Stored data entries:
━━━━

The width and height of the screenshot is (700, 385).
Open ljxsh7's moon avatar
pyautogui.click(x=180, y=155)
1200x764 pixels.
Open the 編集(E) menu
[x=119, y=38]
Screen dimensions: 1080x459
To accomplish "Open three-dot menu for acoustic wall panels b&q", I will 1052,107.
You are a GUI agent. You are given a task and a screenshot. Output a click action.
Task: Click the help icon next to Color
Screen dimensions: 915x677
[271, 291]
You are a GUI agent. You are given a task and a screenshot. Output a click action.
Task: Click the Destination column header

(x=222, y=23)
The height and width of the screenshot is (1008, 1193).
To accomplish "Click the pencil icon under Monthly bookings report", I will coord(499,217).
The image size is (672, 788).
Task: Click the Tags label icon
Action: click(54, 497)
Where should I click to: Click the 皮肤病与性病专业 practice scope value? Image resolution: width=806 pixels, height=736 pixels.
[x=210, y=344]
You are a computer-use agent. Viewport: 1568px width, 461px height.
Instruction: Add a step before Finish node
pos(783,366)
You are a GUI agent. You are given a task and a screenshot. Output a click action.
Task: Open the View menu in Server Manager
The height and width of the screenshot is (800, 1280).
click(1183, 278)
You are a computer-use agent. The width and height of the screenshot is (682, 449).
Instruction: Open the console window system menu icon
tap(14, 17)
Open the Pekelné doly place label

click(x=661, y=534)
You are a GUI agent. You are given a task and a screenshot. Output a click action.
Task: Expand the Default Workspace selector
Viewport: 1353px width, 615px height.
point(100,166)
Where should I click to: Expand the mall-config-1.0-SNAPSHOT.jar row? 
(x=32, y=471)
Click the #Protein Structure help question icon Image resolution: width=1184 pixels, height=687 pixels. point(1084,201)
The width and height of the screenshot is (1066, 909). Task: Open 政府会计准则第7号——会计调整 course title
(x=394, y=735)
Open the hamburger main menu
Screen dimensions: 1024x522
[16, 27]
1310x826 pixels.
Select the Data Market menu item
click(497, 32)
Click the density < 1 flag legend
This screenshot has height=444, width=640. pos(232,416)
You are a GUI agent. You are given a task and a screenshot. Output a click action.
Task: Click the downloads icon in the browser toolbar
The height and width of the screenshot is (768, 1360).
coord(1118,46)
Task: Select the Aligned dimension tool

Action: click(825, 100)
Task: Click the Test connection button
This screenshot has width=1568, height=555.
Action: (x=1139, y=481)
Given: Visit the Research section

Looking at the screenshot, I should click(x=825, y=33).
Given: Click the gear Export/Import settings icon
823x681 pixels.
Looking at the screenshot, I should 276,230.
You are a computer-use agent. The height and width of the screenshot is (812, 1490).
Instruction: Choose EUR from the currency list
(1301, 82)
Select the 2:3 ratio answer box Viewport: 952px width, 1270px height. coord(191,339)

━━━━

Task instructions: Lines containing the word "help" are to be pulled from the records and copied.

Answer below:
Task: Click the help icon next to Color
Click the #Protein Structure help question icon Image resolution: width=1184 pixels, height=687 pixels. point(1084,201)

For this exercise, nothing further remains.